Text and element pointing records
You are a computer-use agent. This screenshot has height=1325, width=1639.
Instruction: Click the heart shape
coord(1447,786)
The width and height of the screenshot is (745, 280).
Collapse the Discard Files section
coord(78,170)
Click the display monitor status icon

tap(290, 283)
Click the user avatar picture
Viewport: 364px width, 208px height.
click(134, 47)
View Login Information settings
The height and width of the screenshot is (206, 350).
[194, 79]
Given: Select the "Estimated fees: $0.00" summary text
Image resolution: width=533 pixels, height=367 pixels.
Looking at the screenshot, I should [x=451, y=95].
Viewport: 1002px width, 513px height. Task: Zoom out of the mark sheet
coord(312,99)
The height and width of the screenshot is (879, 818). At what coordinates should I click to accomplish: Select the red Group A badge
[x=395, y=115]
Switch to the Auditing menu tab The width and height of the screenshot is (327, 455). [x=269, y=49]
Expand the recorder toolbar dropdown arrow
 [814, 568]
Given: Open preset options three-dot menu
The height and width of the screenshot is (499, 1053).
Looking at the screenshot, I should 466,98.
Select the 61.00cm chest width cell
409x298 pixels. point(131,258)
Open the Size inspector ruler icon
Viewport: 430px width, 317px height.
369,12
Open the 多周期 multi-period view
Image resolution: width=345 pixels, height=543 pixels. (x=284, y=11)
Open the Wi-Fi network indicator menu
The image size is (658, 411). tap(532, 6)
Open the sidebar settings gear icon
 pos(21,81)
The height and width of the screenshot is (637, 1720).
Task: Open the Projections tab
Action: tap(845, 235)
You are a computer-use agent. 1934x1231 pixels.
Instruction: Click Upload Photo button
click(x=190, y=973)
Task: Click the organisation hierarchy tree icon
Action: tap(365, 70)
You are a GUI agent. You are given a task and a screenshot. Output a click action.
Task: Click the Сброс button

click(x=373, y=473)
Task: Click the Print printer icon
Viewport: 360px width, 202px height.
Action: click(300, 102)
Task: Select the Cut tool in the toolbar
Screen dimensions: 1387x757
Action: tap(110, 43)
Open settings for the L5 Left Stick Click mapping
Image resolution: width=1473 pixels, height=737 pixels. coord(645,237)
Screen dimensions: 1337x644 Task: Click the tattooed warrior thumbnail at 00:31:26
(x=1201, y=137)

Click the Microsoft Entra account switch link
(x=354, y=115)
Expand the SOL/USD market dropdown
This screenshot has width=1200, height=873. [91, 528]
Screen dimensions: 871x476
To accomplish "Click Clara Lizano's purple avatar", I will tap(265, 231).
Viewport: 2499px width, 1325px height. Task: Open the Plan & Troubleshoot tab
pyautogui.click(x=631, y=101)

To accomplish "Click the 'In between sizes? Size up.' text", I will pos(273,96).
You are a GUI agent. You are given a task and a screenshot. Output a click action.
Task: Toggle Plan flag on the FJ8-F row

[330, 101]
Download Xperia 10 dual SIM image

> Required work
Print every one of the entries above again verbatim, line for line, changing nothing.

> Output
You are a computer-use agent. This screenshot has height=1325, width=1639.
Instruction: Click the heart shape
coord(1447,786)
The width and height of the screenshot is (745, 280).
Collapse the Discard Files section
coord(78,170)
Click the display monitor status icon

tap(290, 283)
Click the user avatar picture
Viewport: 364px width, 208px height.
click(134, 47)
View Login Information settings
The height and width of the screenshot is (206, 350).
[194, 79]
Given: Select the "Estimated fees: $0.00" summary text
Image resolution: width=533 pixels, height=367 pixels.
Looking at the screenshot, I should [x=451, y=95].
Viewport: 1002px width, 513px height. Task: Zoom out of the mark sheet
coord(312,99)
The height and width of the screenshot is (879, 818). At what coordinates should I click to accomplish: Select the red Group A badge
[x=395, y=115]
Switch to the Auditing menu tab The width and height of the screenshot is (327, 455). [x=269, y=49]
Expand the recorder toolbar dropdown arrow
 [814, 568]
Given: Open preset options three-dot menu
The height and width of the screenshot is (499, 1053).
Looking at the screenshot, I should 466,98.
Select the 61.00cm chest width cell
409x298 pixels. point(131,258)
Open the Size inspector ruler icon
Viewport: 430px width, 317px height.
369,12
Open the 多周期 multi-period view
Image resolution: width=345 pixels, height=543 pixels. (x=284, y=11)
Open the Wi-Fi network indicator menu
The image size is (658, 411). tap(532, 6)
Open the sidebar settings gear icon
 pos(21,81)
The height and width of the screenshot is (637, 1720).
Task: Open the Projections tab
Action: tap(845, 235)
You are a computer-use agent. 1934x1231 pixels.
Instruction: Click Upload Photo button
click(x=190, y=973)
Task: Click the organisation hierarchy tree icon
Action: tap(365, 70)
You are a GUI agent. You are given a task and a screenshot. Output a click action.
Task: Click the Сброс button

click(x=373, y=473)
Task: Click the Print printer icon
Viewport: 360px width, 202px height.
Action: click(300, 102)
Task: Select the Cut tool in the toolbar
Screen dimensions: 1387x757
Action: tap(110, 43)
Open settings for the L5 Left Stick Click mapping
Image resolution: width=1473 pixels, height=737 pixels. coord(645,237)
Screen dimensions: 1337x644 Task: Click the tattooed warrior thumbnail at 00:31:26
(x=1201, y=137)

Click the Microsoft Entra account switch link
(x=354, y=115)
Expand the SOL/USD market dropdown
This screenshot has width=1200, height=873. [91, 528]
Screen dimensions: 871x476
To accomplish "Click Clara Lizano's purple avatar", I will tap(265, 231).
Viewport: 2499px width, 1325px height. Task: Open the Plan & Troubleshoot tab
pyautogui.click(x=631, y=101)

To accomplish "Click the 'In between sizes? Size up.' text", I will pos(273,96).
You are a GUI agent. You are given a task and a screenshot. Output a click action.
Task: Toggle Plan flag on the FJ8-F row

[330, 101]
Download Xperia 10 dual SIM image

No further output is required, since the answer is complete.